Redaktion LongevityWatch · 31. August 2026 · 1 min · English

Seneszente Zellen, die aufhören sich zu teilen, aber nicht absterben, häufen sich im Gehirn mit zunehmendem Alter an. Neue Forschung kartiert erstmals im Detail, wie dieses zelluläre Altern von einer Gehirnzelle zur nächsten übergeht und welche Zellen dabei den Prozess am stärksten antreiben.

Zelluläre Seneszenz im Gehirn ist seit Längerem als Faktor beim neurologischen Altern bekannt.

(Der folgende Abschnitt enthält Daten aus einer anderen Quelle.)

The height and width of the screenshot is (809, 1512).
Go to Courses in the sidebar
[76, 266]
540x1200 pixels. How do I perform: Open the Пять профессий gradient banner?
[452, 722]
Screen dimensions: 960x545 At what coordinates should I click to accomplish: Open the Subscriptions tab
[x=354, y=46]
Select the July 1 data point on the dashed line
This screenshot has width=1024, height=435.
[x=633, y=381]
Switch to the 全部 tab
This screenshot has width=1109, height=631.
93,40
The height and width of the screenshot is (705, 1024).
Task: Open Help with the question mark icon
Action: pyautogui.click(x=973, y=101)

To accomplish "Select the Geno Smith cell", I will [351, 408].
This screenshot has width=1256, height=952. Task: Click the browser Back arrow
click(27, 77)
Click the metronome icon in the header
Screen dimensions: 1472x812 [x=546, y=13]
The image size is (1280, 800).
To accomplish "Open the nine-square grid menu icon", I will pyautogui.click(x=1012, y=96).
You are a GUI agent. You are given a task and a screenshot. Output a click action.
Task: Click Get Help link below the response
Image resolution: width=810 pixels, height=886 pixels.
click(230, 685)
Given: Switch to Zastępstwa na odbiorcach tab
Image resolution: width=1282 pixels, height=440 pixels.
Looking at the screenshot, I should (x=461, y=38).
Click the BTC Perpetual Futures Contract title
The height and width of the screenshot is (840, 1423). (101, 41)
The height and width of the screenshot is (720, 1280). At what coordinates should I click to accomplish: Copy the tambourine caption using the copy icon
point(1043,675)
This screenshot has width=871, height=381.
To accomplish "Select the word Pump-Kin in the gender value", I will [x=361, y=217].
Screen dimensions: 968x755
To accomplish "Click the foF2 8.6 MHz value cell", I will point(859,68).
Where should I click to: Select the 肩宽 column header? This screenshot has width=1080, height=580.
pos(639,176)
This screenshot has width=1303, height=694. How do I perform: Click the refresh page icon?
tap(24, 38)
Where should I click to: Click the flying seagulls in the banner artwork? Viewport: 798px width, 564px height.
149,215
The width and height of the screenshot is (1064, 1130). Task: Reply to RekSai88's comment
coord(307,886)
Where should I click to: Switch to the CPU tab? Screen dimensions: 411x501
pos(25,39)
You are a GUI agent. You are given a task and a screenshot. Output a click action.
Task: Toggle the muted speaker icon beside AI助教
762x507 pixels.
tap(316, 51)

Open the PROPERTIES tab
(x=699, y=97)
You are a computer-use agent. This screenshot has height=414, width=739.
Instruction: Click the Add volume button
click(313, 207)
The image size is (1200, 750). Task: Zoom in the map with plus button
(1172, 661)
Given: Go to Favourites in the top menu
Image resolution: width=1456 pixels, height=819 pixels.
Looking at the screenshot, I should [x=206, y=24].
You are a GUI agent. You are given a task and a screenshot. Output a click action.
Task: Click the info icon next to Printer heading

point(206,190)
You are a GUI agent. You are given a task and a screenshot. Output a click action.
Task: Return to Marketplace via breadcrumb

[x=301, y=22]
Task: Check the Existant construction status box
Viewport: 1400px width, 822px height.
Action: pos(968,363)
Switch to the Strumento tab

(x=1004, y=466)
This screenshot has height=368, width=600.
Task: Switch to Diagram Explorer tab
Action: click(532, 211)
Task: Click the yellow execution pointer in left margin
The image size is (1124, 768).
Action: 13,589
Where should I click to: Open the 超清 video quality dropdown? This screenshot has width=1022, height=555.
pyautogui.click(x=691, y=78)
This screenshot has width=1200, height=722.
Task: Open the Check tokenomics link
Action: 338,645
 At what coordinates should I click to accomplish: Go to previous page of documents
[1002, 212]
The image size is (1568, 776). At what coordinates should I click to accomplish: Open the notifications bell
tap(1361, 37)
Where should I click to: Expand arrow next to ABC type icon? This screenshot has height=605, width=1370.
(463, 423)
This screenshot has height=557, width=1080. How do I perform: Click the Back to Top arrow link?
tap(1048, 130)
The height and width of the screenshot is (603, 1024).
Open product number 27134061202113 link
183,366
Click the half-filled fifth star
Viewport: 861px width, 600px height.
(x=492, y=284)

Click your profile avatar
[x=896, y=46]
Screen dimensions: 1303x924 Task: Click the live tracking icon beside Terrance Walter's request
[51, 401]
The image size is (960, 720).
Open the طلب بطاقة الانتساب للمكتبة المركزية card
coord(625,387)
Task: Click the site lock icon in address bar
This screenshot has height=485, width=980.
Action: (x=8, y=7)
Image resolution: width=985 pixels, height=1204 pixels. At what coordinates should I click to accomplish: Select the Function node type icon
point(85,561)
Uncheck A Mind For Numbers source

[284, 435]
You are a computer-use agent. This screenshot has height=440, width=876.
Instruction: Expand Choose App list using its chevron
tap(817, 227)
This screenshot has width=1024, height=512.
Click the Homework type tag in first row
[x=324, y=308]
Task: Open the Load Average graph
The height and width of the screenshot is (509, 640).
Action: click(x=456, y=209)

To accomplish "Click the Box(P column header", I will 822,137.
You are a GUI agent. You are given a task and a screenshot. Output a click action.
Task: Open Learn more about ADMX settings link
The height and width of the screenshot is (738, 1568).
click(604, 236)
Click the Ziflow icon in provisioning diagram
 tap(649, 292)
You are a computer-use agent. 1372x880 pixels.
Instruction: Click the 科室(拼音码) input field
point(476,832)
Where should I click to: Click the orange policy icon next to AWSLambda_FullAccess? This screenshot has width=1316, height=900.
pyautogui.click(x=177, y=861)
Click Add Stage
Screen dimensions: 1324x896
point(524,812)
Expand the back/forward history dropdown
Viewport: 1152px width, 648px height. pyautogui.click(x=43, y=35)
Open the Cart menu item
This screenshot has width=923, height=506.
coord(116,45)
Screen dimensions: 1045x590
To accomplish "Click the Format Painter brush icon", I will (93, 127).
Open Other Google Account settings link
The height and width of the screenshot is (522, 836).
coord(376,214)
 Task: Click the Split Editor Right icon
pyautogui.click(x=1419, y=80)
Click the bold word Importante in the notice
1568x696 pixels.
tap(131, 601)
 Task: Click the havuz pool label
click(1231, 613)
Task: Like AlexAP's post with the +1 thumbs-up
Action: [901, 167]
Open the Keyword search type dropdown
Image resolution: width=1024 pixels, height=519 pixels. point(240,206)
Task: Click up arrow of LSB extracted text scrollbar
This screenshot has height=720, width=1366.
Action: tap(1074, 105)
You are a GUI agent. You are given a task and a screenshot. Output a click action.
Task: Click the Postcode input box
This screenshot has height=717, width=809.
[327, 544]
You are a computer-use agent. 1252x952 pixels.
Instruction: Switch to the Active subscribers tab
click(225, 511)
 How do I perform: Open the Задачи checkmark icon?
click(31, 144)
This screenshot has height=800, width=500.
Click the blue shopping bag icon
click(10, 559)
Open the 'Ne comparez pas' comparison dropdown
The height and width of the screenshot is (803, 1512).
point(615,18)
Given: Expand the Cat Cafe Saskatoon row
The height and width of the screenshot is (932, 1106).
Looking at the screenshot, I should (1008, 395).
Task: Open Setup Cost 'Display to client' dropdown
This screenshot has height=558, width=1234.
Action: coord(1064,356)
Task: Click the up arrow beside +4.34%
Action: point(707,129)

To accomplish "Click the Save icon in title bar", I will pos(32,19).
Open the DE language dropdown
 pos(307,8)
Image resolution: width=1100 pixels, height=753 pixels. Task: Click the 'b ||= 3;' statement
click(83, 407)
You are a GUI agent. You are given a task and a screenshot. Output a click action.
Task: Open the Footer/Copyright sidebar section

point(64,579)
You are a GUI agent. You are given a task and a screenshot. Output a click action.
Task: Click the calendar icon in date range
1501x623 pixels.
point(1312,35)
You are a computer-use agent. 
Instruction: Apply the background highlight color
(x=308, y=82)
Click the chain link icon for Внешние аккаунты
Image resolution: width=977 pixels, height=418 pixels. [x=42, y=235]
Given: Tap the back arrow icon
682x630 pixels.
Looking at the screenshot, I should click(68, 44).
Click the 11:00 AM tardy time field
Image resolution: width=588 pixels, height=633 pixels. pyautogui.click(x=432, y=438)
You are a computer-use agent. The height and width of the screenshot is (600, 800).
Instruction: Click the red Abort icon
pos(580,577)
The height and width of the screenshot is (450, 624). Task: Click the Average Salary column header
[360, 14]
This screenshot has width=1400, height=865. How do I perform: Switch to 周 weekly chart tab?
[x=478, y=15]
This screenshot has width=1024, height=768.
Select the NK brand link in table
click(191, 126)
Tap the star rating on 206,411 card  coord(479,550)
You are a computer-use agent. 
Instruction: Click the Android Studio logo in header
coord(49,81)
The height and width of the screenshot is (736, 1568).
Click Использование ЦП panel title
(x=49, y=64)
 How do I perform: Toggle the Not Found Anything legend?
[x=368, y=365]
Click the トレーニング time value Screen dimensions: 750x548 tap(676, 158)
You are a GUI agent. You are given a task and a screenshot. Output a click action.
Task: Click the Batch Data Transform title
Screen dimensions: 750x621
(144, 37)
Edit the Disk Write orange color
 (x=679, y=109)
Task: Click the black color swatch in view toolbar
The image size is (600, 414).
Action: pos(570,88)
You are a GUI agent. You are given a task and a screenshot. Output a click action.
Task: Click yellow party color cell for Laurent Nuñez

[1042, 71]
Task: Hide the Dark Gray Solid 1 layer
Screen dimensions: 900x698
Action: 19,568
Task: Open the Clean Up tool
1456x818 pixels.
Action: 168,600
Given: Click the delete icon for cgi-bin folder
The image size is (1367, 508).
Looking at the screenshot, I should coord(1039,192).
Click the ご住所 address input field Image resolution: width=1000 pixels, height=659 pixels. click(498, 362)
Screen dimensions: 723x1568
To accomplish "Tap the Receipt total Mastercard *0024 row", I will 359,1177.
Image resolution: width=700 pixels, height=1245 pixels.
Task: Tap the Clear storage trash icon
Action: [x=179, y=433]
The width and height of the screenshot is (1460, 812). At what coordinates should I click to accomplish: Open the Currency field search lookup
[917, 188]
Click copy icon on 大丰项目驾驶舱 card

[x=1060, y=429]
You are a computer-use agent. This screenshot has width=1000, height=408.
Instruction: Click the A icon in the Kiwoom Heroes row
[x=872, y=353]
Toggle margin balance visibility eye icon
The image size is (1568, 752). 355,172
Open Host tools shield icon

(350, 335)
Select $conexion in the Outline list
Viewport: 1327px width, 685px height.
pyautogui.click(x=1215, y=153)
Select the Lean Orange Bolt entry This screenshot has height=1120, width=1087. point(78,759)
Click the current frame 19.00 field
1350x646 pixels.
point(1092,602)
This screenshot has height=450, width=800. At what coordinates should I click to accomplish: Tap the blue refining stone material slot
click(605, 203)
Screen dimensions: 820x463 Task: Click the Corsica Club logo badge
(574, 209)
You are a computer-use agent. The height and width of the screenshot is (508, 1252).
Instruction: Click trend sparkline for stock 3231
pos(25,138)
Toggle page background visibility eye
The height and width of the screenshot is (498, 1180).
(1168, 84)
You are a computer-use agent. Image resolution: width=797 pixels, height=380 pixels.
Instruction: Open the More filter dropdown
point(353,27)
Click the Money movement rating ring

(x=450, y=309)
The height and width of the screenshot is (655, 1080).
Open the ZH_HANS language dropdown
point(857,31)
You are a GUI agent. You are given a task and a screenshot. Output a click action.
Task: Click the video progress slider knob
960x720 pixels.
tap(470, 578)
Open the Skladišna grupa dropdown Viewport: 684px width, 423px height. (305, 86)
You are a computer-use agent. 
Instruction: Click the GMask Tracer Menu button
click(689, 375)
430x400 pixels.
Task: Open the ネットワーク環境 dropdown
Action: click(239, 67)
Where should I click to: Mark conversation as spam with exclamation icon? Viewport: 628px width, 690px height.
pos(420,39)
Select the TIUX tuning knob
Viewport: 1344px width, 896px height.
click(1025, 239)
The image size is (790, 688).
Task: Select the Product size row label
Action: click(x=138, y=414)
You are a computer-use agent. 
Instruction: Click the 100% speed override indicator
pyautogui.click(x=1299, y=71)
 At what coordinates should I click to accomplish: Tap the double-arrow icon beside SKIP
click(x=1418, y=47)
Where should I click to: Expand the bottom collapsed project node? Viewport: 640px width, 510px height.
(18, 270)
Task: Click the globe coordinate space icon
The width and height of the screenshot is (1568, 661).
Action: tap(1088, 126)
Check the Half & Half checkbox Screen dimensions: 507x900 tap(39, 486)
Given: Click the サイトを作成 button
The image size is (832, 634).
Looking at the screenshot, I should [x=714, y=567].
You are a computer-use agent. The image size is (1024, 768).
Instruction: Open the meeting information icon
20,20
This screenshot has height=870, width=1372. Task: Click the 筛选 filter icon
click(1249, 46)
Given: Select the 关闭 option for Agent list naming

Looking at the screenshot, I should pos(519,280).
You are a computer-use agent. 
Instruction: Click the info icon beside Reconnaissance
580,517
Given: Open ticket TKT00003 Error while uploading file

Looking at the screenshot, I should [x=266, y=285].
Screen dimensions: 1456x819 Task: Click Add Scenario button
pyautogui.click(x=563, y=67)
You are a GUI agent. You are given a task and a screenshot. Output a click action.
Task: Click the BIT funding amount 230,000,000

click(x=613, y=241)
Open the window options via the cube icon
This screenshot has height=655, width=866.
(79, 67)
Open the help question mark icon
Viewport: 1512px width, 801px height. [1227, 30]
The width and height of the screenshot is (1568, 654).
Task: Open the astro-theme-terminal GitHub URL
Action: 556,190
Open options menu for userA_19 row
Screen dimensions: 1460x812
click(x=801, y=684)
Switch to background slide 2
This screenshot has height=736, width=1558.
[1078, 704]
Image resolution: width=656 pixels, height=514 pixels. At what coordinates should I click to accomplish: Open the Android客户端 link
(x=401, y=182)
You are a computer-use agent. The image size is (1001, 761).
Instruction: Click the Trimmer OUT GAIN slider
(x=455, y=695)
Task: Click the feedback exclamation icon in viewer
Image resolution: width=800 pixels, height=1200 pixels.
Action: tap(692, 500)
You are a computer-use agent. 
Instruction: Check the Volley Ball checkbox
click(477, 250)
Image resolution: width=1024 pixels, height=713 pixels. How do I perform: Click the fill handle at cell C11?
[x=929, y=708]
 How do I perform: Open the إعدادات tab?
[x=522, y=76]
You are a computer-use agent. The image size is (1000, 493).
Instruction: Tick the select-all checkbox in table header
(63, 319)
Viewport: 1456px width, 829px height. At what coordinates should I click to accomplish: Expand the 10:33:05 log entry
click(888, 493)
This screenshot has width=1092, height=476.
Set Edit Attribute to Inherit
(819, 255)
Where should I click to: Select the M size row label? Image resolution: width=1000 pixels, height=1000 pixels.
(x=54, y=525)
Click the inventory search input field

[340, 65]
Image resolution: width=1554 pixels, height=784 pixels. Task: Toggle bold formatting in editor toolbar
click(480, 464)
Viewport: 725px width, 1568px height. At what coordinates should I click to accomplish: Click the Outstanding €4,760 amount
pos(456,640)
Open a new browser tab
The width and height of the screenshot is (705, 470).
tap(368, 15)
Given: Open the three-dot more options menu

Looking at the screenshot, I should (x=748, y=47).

Seneszente Zellen schütten ein Gemisch aus Signalstoffen aus, die benachbarte Zellen schädigen. Bei jüngeren Menschen beseitigt das Immunsystem diese Zellen zuverlässig; im Alter lässt diese Fähigkeit nach. Darüber hinaus können seneszente Zellen benachbarte Zellen in denselben Zustand drängen. Die Forschenden identifizierten, welche Signale diese Ausbreitung antreiben und welche Zelltypen dabei die aktivste Rolle spielen.

Fünf Wege von Zelle zu Zelle

Die Studie identifizierte fünf konkrete Wege, auf denen sich Seneszenz zwischen Gehirnzellen ausbreitet. Dazu gehören sowohl Signale über direkten Zellkontakt als auch ausgeschüttete Proteine, die durch die Gehirnflüssigkeit zu benachbarten Zellen gelangen. Bestimmte Stützzellen des Gehirns, insbesondere Astrozyten und Mikroglia, spielten dabei eine ausgeprägtere Rolle als Neuronen selbst.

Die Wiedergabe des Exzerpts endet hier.